MATERIAL:
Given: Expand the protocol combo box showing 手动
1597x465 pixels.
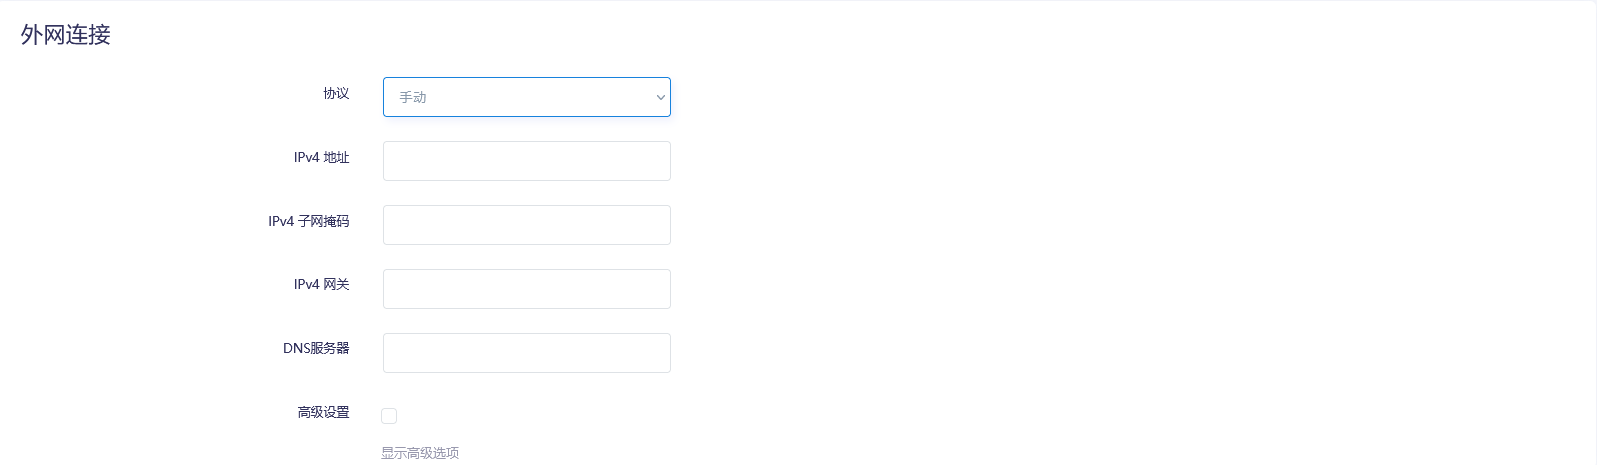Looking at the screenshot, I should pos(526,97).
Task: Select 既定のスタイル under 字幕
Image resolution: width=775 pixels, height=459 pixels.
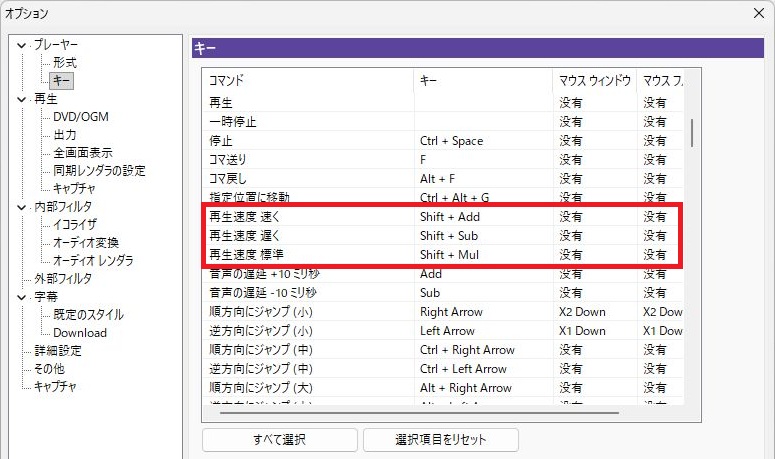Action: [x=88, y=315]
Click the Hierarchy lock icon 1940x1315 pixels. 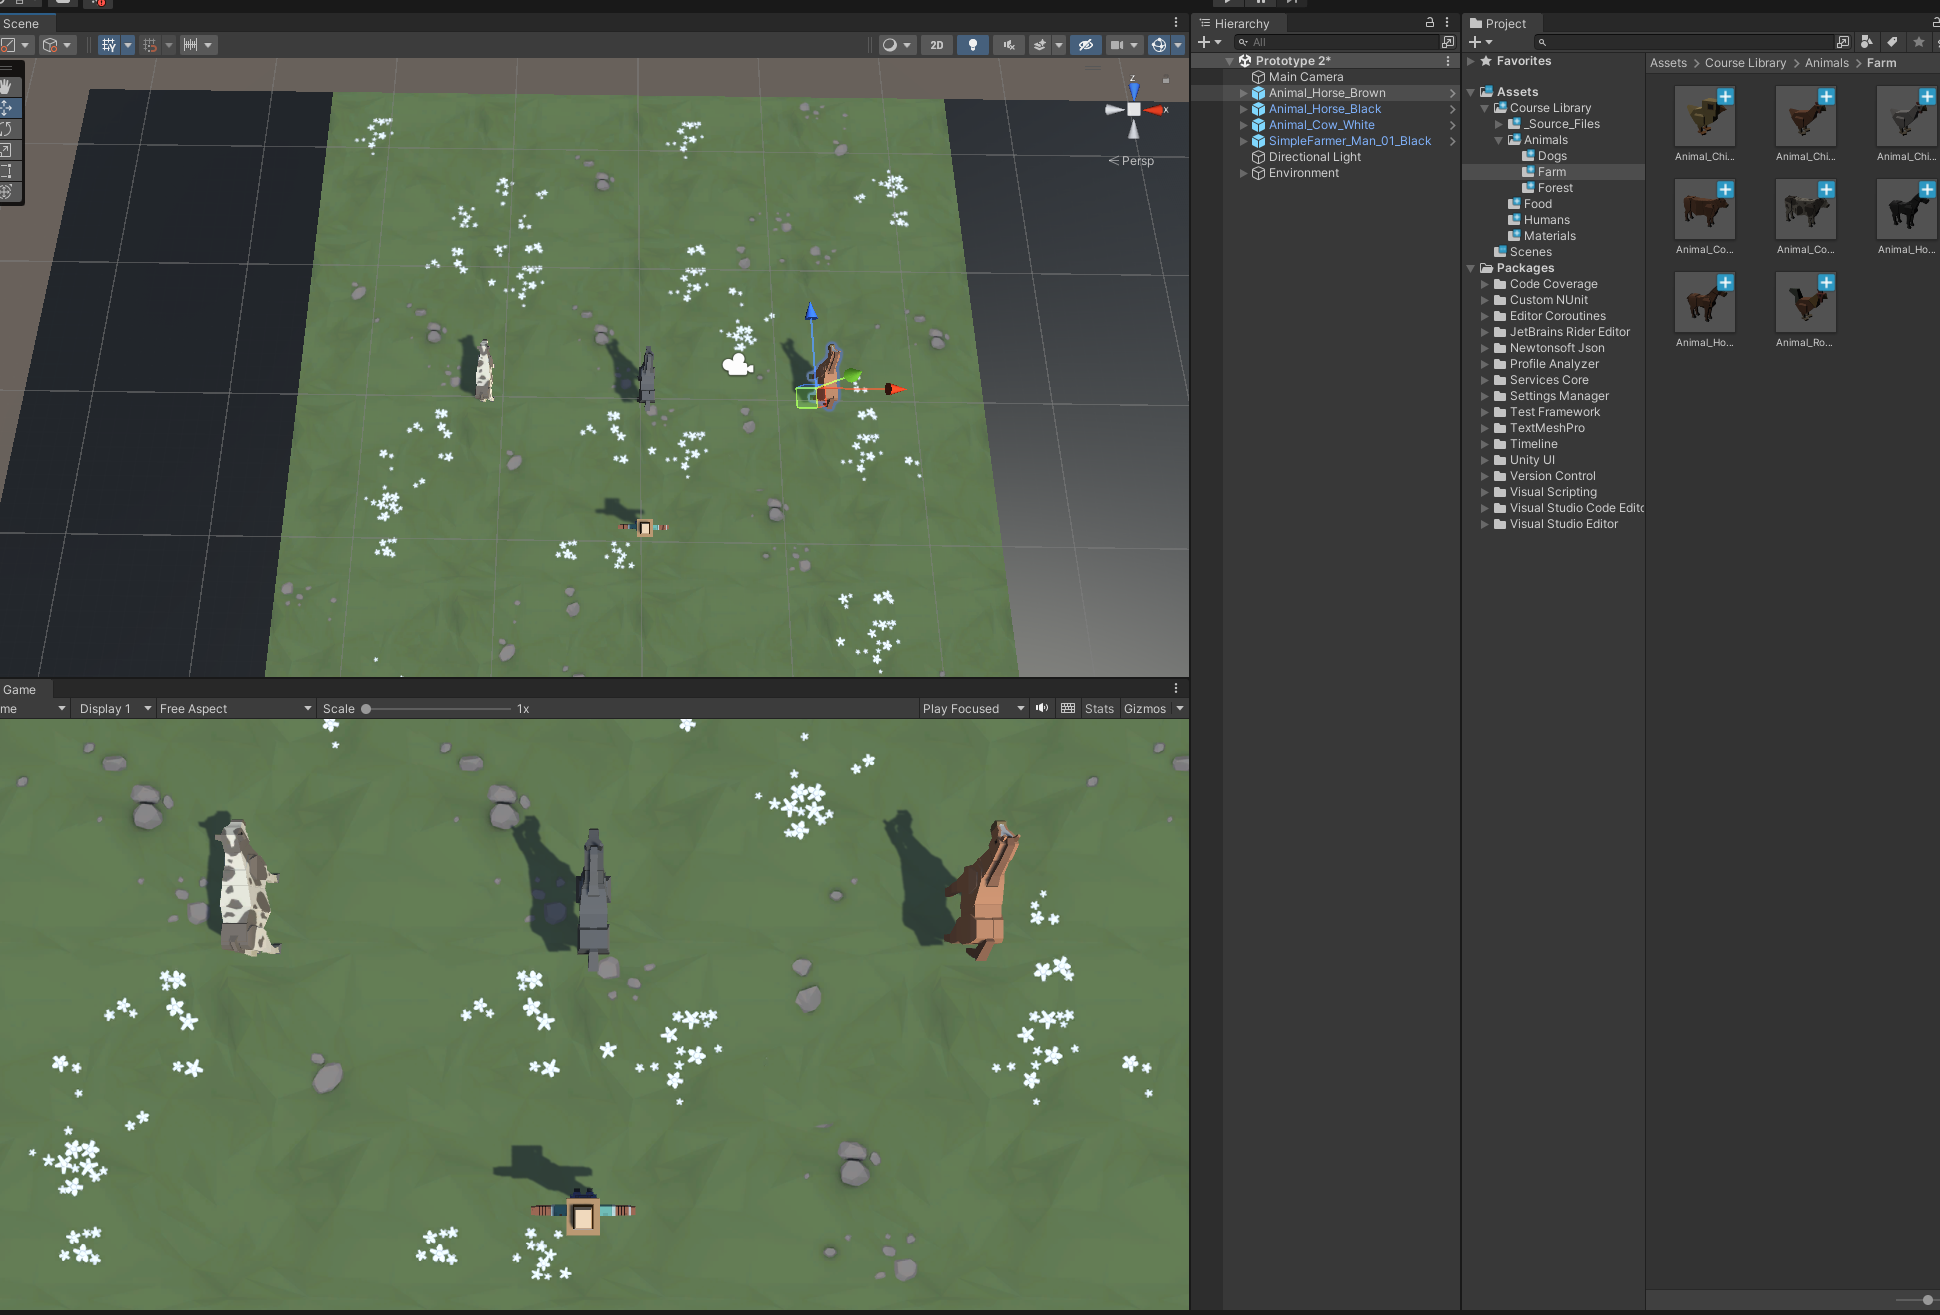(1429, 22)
--
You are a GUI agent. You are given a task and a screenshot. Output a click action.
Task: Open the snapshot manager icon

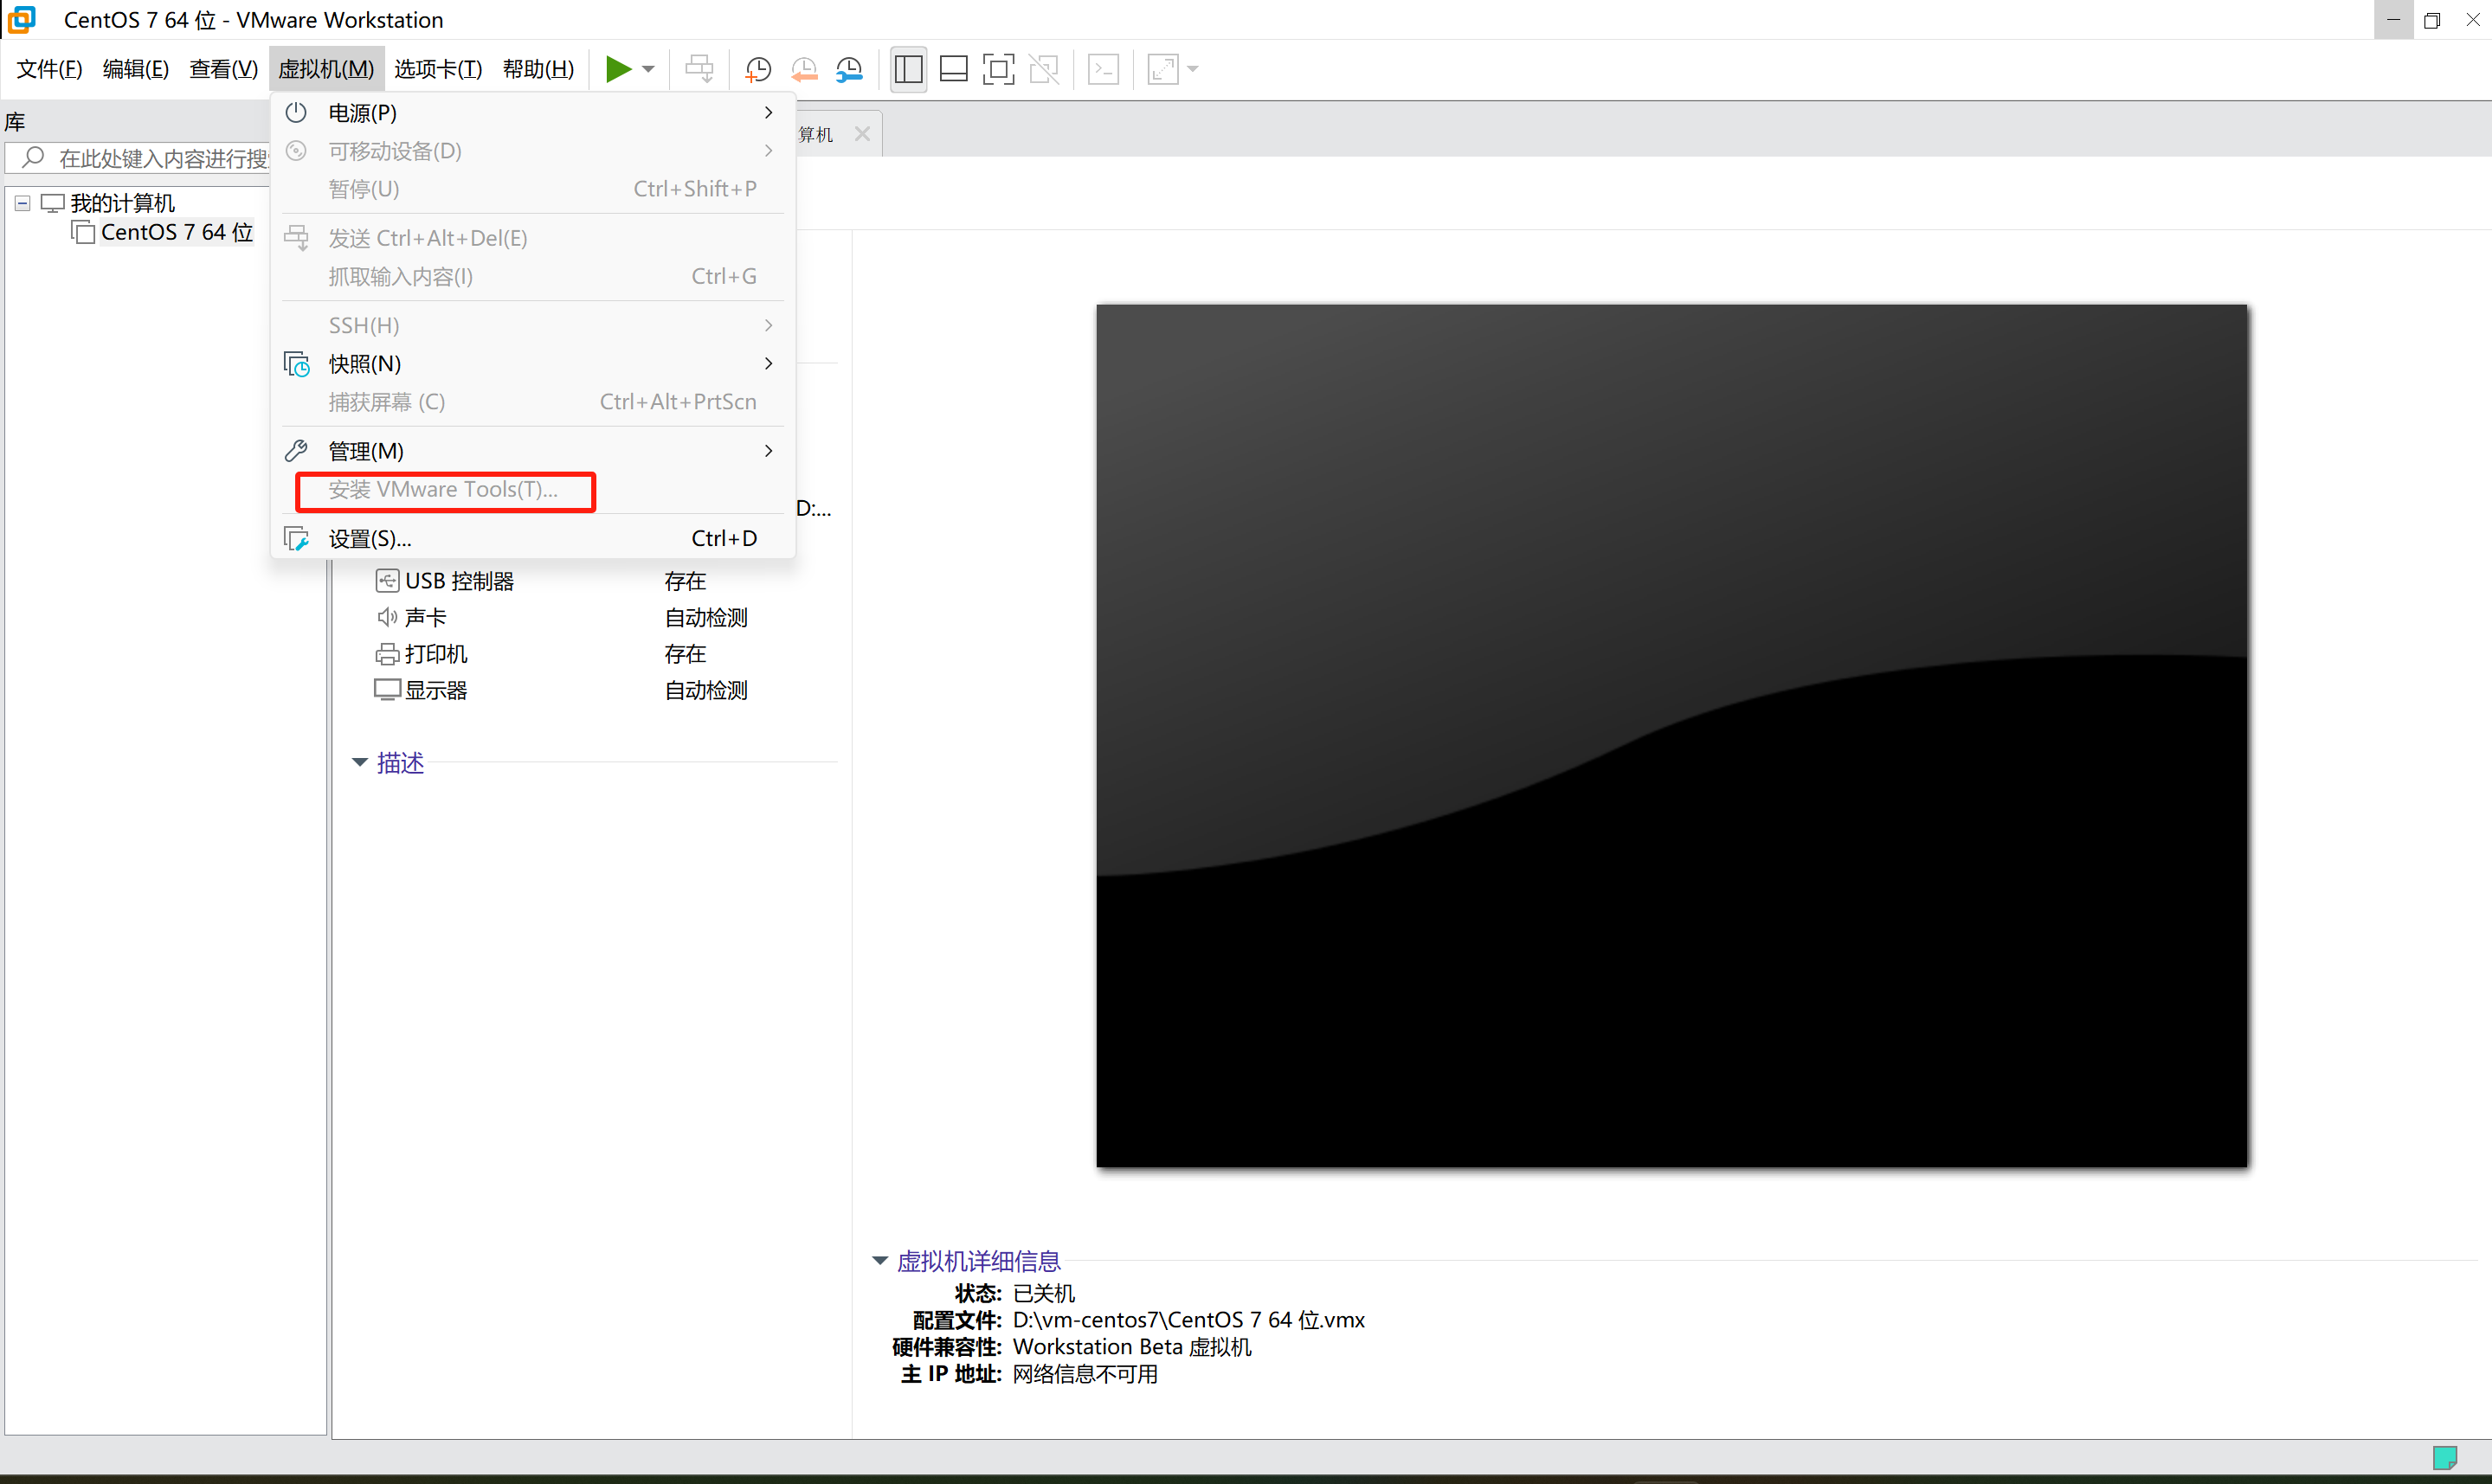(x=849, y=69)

TO DO: Please copy the text from the line with "You are a GUI" to the line with "(x=849, y=69)", both lines included, and omit the pictures.

ANSWER TO THIS PROBLEM:
You are a GUI agent. You are given a task and a screenshot. Output a click action.
Task: Open the snapshot manager icon

(x=849, y=69)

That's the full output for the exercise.